今更聞けない、Looker派生テーブルの永続化について改めて理解する #looker

2024.03.14

Lookerの機能の一つである派生テーブルはご存じでしょうか?派生テーブルには2種類あり、前回は一時的派生テーブルについて紹介しました。

今回は、永続的派生テーブルについて詳しく紹介していきます。

永続的派生テーブル(PDT)とは

永続的派生テーブルはPDT(Persistent Derived Table)とも呼ばれる、データベースに直接書き込まれ、指定したスケジュールで再生成される派生テーブルのことです。PDTにおいても、『SQL派生テーブル』『ネイティブ派生テーブル』のいずれかで定義します。

PDTの作り方

PDTを作成するには、以下の設定が必要になります。

PDTの有効化と書き込み用のスキーマ指定

  • まずはConnetionの設定画面を開き、PDTを有効にするをONにします
  • また、データベース側で作成した、PDT書き込み用にスキーマを一時データベースに記載します

PDTの再生成ポリシーを適用して派生テーブルを永続化する

派生テーブルに以下のパラメーターでPDTの再生成ポリシーを適用することで、永続化することができます。

いわゆるPDTを作成する特別な設定はなく、派生テーブルにポリシーを適用した時点で派生テーブルが永続化されます。

datagroup_trigger

クエリのキャッシュポリシーの適用方法としても用いられるdatagroupを使用することでPDTの再生成ポリシーを適用します。datagroupは、最も柔軟性の高いポリシーを設定できます。この際、サブパラメーターとしてsql_triggerまたはinterval_triggerを使用して定義した場合、datagroup_triggerパラメータを使用してPDTの再生成ルールを定義できます。

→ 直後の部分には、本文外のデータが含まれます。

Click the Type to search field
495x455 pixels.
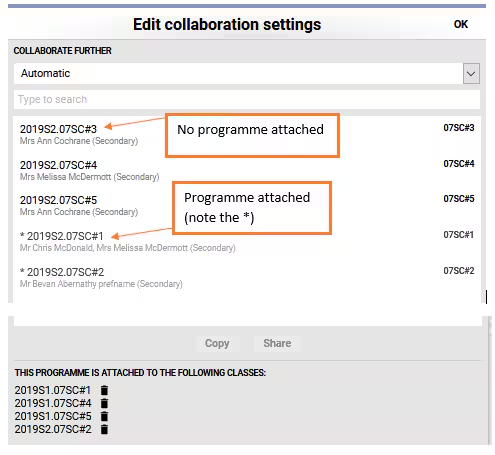tap(247, 99)
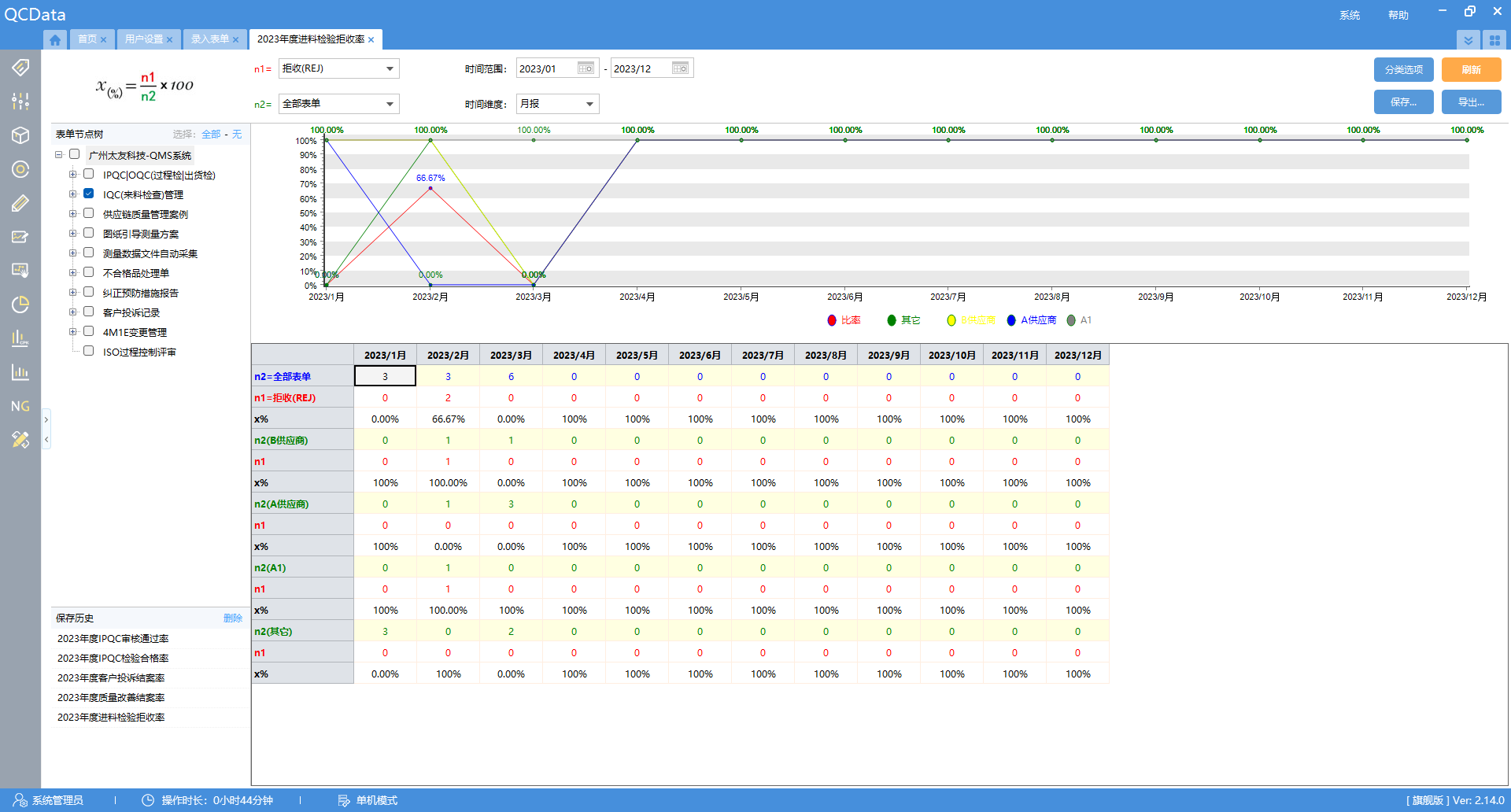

公式Doc:データグループによるクエリのキャッシングとPDTの再構築

## model ファイルで datagroup の定義
datagroup: pdt_datagroup {
  max_cache_age: "24 hours"
  sql_trigger: SELECT MAX(date) ;;
}

## view ファイルで datagroup_trigger の適用
  derived_table: {
    sql: SELECT
      date
      FROM
      `database_name.sample_superstore`
      GROUP BY 1 ;;
      datagroup_trigger: pdt_datagroup
  }

sql_trigger_value

1 つの値 (1 行と 1 列) だけを返すクエリを作成し、作成したSQLの結果に基づいてPDTの再生成をトリガーします。SQL文の結果が前の値と異なる場合、PDTが再生成されます。

##sql_trigger_value適用例  
  derived_table: {
    sql: SELECT
      date
      FROM
      `database_name.sample_superstore`
      GROUP BY 1 ;;
      sql_trigger_value: SELECT MAX(date) ;;
  }

なお、デフォルトでは、別の永続的な派生テーブルが構築中でない限り、Lookerはここで定義したSQLクエリを5分ごとに実行します。このスケジュールは、PDT およびデータグループ メンテナンス スケジュールで変更することができます。

interval_trigger

パラメータは、"24 hours" や "60 minutes" など、指定した時間間隔に基づいて、PDTの再生成をトリガーします。

##interval_trigger適用例  
  derived_table: {
    sql: SELECT
      date
      FROM
      `database_name.sample_superstore`
      GROUP BY 1 ;;
      interval_trigger: "24 hours"
  }

persist_for

PDTが作成されデータベースから削除されるまでの保存期間を設定します。このパラメーターを使用するとユーザーが最初にクエリを実行したときにPDTが作成され、persist_for パラメータで指定された期間PDTをデータベースに保持します。設定した期間を超過すると、LookerはデータベースからPDTを消去します。そのPDTはユーザーが次にPDTを含むクエリを実行したそのタイミングで再生成するため、予期せぬタイミングでPDTが作成されるケースもあるという点に注意が必要です。

##persist_for適用例  
  derived_table: {
    sql: SELECT
      date
      FROM
      `database_name.sample_superstore`
      GROUP BY 1 ;;
      persist_for: "24 hours"
  }

さいごに

改めて、派生テーブルの永続化方法について記載してみました。PDTは再生成ロジックを設定する事で作成される=再生成のポリシーが必須で、更新ルールのないテーブルを使用できないようにする仕組みになっています。次回は、増分PDTについて確認していきたいと思います!